But it’s like surround sound, really. I can see through the words, like X-ray vision. I can see George, there on the ground, hoping for a miracle, and the men, devising, excusing, pondering what the story will be when this man doesn’t come home. And I can bear to see the video because then I will actually be there and I can’t be there when George isn’t even there. I can’t be there when he doesn’t even exist to them.

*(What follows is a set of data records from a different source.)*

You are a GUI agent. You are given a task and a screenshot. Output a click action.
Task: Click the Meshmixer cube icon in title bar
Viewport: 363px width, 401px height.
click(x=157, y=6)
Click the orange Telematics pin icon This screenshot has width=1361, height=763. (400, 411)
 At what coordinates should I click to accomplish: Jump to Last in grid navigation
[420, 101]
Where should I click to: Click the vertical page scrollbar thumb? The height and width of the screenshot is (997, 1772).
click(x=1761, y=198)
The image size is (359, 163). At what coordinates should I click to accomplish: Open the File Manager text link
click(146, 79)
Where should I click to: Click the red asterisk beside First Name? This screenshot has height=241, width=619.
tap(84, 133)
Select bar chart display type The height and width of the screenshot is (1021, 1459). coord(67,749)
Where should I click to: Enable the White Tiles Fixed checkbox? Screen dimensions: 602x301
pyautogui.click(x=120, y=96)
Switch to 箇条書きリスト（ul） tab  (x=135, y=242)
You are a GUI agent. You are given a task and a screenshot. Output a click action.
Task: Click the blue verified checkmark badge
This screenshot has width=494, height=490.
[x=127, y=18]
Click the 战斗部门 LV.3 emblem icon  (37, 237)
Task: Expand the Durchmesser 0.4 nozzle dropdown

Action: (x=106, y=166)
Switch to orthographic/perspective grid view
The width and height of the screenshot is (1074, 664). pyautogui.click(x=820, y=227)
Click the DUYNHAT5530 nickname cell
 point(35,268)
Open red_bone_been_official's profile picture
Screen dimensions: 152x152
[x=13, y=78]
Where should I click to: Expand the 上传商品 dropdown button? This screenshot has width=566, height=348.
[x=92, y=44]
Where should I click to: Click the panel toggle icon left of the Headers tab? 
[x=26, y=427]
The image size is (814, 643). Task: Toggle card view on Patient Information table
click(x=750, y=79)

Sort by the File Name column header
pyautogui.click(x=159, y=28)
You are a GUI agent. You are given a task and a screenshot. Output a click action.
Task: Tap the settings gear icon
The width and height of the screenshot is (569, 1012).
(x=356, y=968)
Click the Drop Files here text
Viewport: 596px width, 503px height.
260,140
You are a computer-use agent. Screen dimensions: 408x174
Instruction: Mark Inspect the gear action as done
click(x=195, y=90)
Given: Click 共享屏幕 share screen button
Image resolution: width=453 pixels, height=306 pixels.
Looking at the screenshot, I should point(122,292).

So many people have died since George, and yet, has anything happened? Breonna is another black woman becoming an inevitable, unchangeable joke. That is a story for another time though. That is a story that cannot fit a page like this comfortably. But now, I’m not sure what hope means. I’m not sure what to hope for because I’ve never seen true freedom and people just seem to get crueler. I read the wrong side of twitter two days ago and I haven’t been able to shake that polarization, that hate. How can I live, breathe, walk around, when people want me silent, unmoving, suffering, or dead? How can I exist when someone else wants me to just… stop for no reason other than their preference? The world is so cruel, and I don’t know if I’m strong enough to get past that. I don't know if I'm strong enough to know the world and be in it at the same time. I don't know if I'm strong enough to handle that cruel existence. I don’t know if any of us should even have to be. And isn’t that so unfair? Isn’t that just the worst thing? That we have to be stronger than anyone should and we still die? That we begin to have a panic attack and the police, perched on our throats, ponder how they’ll explain our deaths? That we exist and try and want to love and be loved but all we get is blue and red lights and men who wear hats that say “You are not human, you do not matter, make America white again”?